Please give back all the records exactly, but keep the pictures out.

[Data extracted from a collection]

....

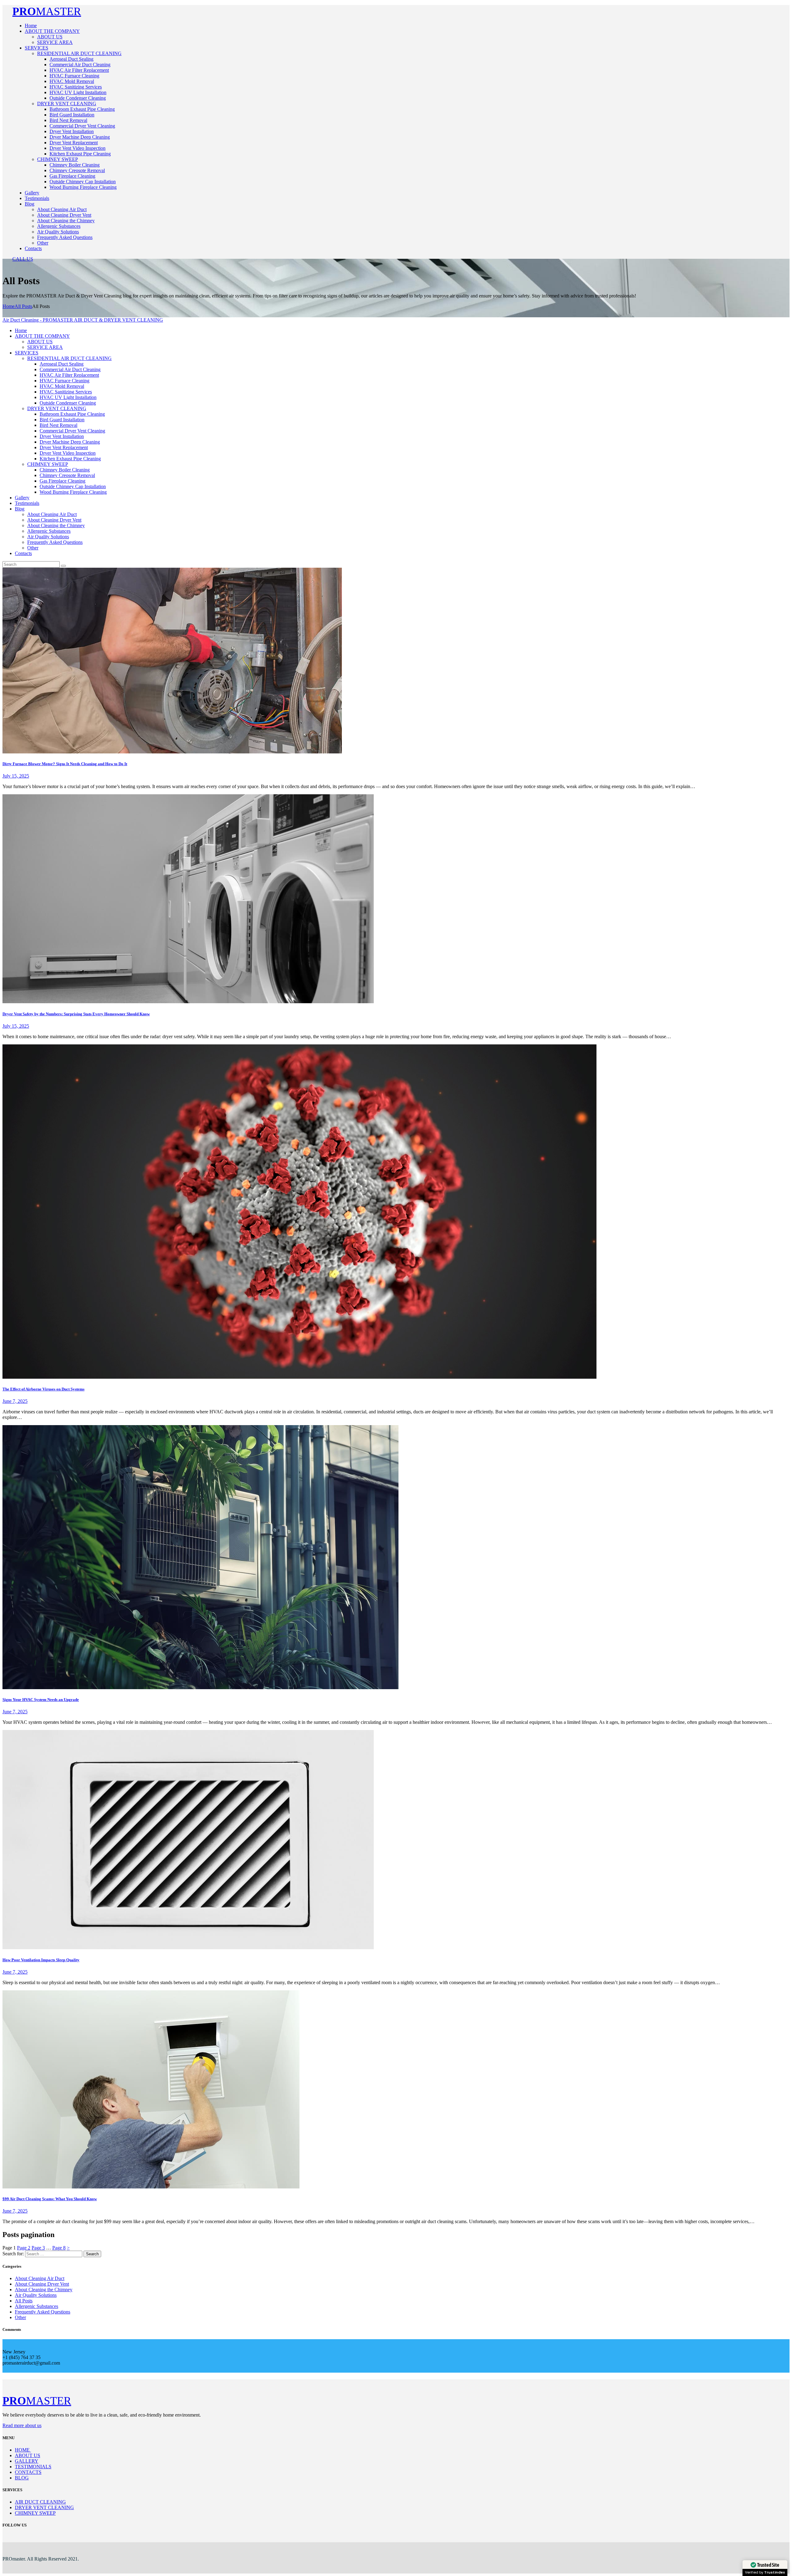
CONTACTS (28, 2472)
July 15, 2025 (15, 775)
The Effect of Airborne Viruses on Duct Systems (43, 1389)
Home (8, 306)
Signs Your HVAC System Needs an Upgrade (40, 1699)
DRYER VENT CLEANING (44, 2507)
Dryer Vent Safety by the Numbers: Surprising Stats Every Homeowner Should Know (76, 1014)
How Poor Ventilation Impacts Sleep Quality (41, 1960)
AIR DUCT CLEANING (40, 2501)
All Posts (23, 306)
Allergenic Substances (36, 2306)
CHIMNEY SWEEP (35, 2513)
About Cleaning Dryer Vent (42, 2284)
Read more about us (21, 2425)
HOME (23, 2449)
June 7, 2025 (15, 1401)
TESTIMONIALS (33, 2466)
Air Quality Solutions (36, 2295)
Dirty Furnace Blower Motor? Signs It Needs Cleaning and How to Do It (64, 763)
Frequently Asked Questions (42, 2311)
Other (20, 2317)
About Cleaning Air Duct (39, 2278)
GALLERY (26, 2461)
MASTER (46, 11)
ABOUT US (27, 2455)
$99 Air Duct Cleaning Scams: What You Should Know (49, 2199)
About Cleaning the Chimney (43, 2289)
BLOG (22, 2477)
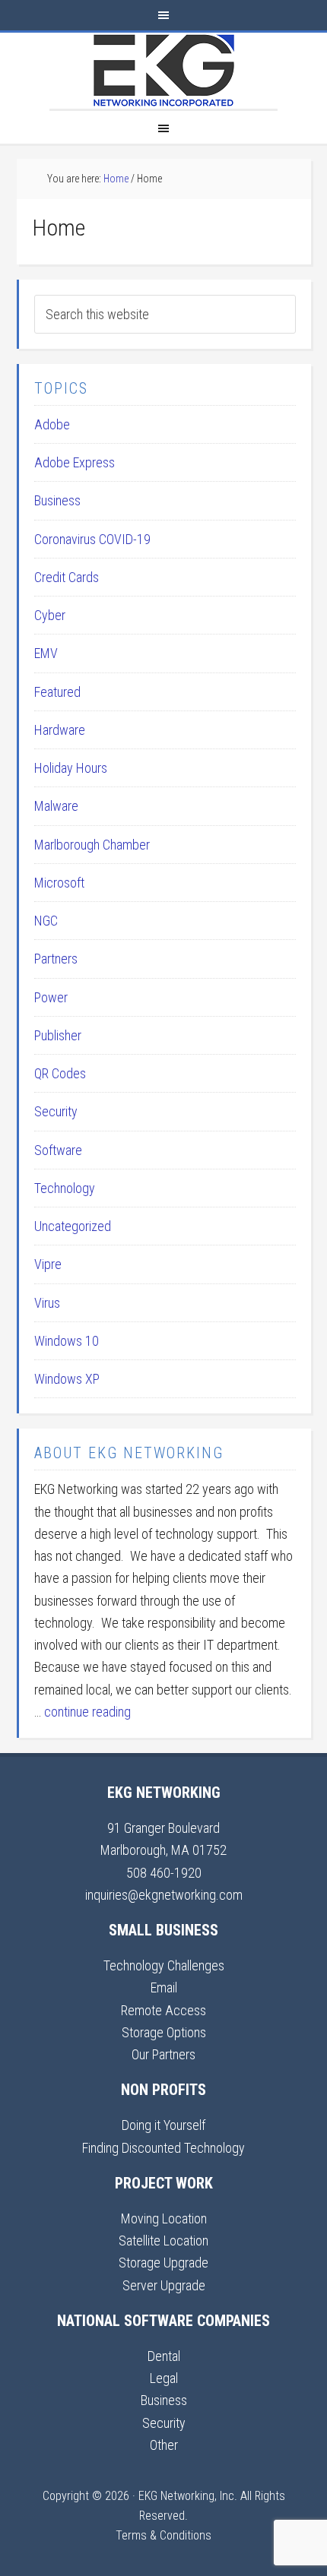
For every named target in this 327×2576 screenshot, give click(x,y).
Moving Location (164, 2218)
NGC (46, 921)
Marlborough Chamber (92, 845)
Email (164, 1987)
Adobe (52, 424)
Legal (164, 2378)
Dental (164, 2356)
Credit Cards (66, 577)
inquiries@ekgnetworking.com (164, 1895)
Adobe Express (74, 462)
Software (58, 1150)
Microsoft (59, 883)
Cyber (49, 615)
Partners (56, 959)
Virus (47, 1303)
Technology (64, 1188)
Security (56, 1111)
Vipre (48, 1264)
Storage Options (164, 2032)
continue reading (87, 1712)
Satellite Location (163, 2240)
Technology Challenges (163, 1965)
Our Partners (163, 2054)
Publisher (57, 1035)
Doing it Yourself (163, 2125)
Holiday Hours (70, 768)
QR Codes (60, 1073)
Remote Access (163, 2010)
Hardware (59, 730)
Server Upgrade (163, 2285)
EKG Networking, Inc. (163, 71)
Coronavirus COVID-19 (92, 539)
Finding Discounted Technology (163, 2148)
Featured (57, 692)
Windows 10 (66, 1341)
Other (164, 2445)
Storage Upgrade (163, 2263)
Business (57, 500)
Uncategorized (72, 1226)
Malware (56, 806)
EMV (46, 653)
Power (51, 997)
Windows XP (67, 1379)
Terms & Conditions (163, 2535)
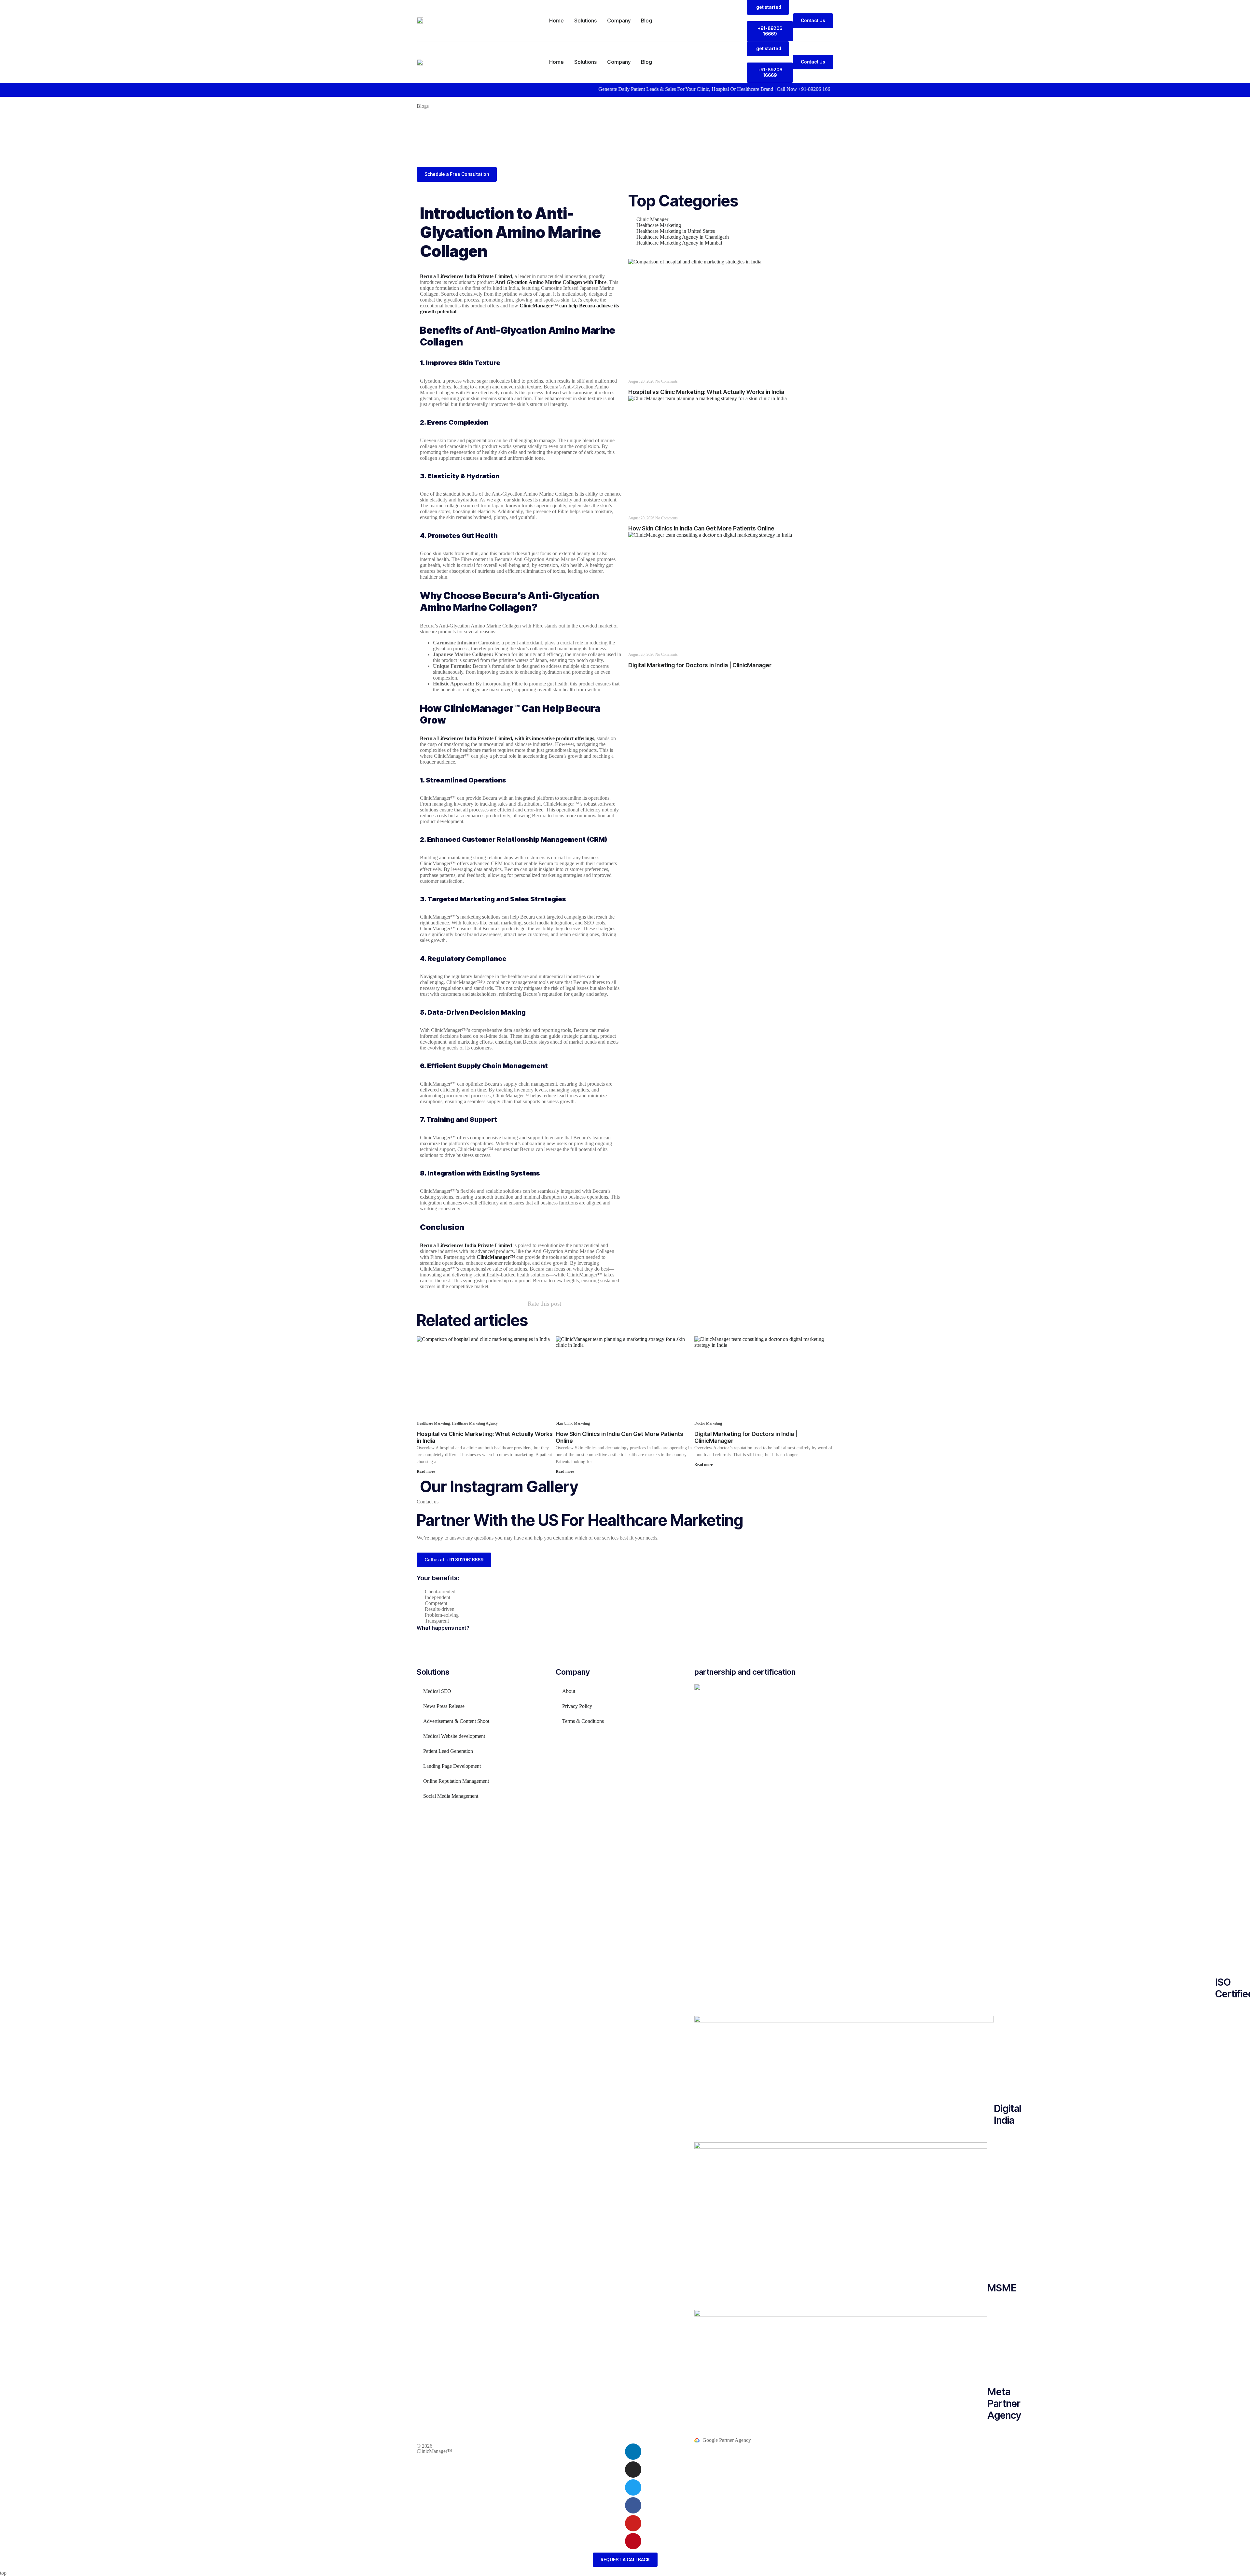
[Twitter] (633, 2487)
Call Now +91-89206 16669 (699, 89)
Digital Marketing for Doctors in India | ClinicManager (699, 665)
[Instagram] (633, 2469)
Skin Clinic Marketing (573, 1423)
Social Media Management (450, 1796)
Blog (646, 20)
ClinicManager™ (434, 2451)
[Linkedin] (633, 2451)
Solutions (585, 20)
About (568, 1691)
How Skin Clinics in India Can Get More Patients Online (701, 528)
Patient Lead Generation (448, 1751)
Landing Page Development (452, 1766)
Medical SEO (437, 1691)
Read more (426, 1471)
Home (556, 20)
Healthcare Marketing (433, 1423)
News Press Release (444, 1706)
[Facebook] (633, 2505)
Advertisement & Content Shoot (456, 1721)
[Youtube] (633, 2523)
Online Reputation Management (456, 1781)
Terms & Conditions (583, 1721)
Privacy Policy (577, 1706)
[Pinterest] (633, 2541)
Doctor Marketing (708, 1423)
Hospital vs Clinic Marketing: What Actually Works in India (706, 391)
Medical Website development (454, 1736)
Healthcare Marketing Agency (475, 1423)
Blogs (423, 106)
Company (619, 20)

....

*RESPONSE AREA*
CONTACTS (28, 2472)
July 15, 2025 (15, 775)
The Effect of Airborne Viruses on Duct Systems (43, 1389)
Home (8, 306)
Signs Your HVAC System Needs an Upgrade (40, 1699)
DRYER VENT CLEANING (44, 2507)
Dryer Vent Safety by the Numbers: Surprising Stats Every Homeowner Should Know (76, 1014)
How Poor Ventilation Impacts Sleep Quality (41, 1960)
AIR DUCT CLEANING (40, 2501)
All Posts (23, 306)
Allergenic Substances (36, 2306)
CHIMNEY SWEEP (35, 2513)
About Cleaning Dryer Vent (42, 2284)
Read more about us (21, 2425)
HOME (23, 2449)
June 7, 2025 (15, 1401)
TESTIMONIALS (33, 2466)
Air Quality Solutions (36, 2295)
Dirty Furnace Blower Motor? Signs It Needs Cleaning and How to Do It (64, 763)
Frequently Asked Questions (42, 2311)
Other (20, 2317)
About Cleaning Air Duct (39, 2278)
GALLERY (26, 2461)
MASTER (46, 11)
ABOUT US (27, 2455)
$99 Air Duct Cleaning Scams: What You Should Know (49, 2199)
About Cleaning the Chimney (43, 2289)
BLOG (22, 2477)
For every named target in this 327×2576 screenshot, give click(x,y).
Moving Location (164, 2218)
NGC (46, 921)
Marlborough Chamber (92, 845)
Email (164, 1987)
Adobe (52, 424)
Legal (164, 2378)
Dental (164, 2356)
Credit Cards (66, 577)
inquiries@ekgnetworking.com (164, 1895)
Adobe Express (74, 462)
Software (58, 1150)
Microsoft (59, 883)
Cyber (49, 615)
Partners (56, 959)
Virus (47, 1303)
Technology (64, 1188)
Security (56, 1111)
Vipre (48, 1264)
Storage Options (164, 2032)
continue reading (87, 1712)
Satellite Location (163, 2240)
Technology Challenges (163, 1965)
Our Partners (163, 2054)
Publisher (57, 1035)
Doing it Yourself (163, 2125)
Holiday Hours (70, 768)
QR Codes (60, 1073)
Remote Access (163, 2010)
Hardware (59, 730)
Server Upgrade (163, 2285)
EKG Networking, Inc. (163, 71)
Coronavirus COVID-19 (92, 539)
Finding Discounted Technology (163, 2148)
Featured (57, 692)
Windows 10 (66, 1341)
Other (164, 2445)
Storage Upgrade (163, 2263)
Business (57, 500)
Uncategorized (72, 1226)
Malware (56, 806)
EMV (46, 653)
Power (51, 997)
Windows XP (67, 1379)
Terms & Conditions (163, 2535)
[Twitter] (633, 2487)
Call Now +91-89206 16669 (699, 89)
Digital Marketing for Doctors in India | ClinicManager (699, 665)
[Instagram] (633, 2469)
Skin Clinic Marketing (573, 1423)
Social Media Management (450, 1796)
Blog (646, 20)
ClinicManager™ (434, 2451)
[Linkedin] (633, 2451)
Solutions (585, 20)
About (568, 1691)
How Skin Clinics in India Can Get More Patients Online (701, 528)
Patient Lead Generation (448, 1751)
Landing Page Development (452, 1766)
Medical SEO (437, 1691)
Read more (426, 1471)
Home (556, 20)
Healthcare Marketing (433, 1423)
News Press Release (444, 1706)
[Facebook] (633, 2505)
Advertisement & Content Shoot (456, 1721)
[Youtube] (633, 2523)
Online Reputation Management (456, 1781)
Terms & Conditions (583, 1721)
Privacy Policy (577, 1706)
[Pinterest] (633, 2541)
Doctor Marketing (708, 1423)
Hospital vs Clinic Marketing: What Actually Works in India (706, 391)
Medical Website development (454, 1736)
Healthcare Marketing Agency (475, 1423)
Blogs (423, 106)
Company (619, 20)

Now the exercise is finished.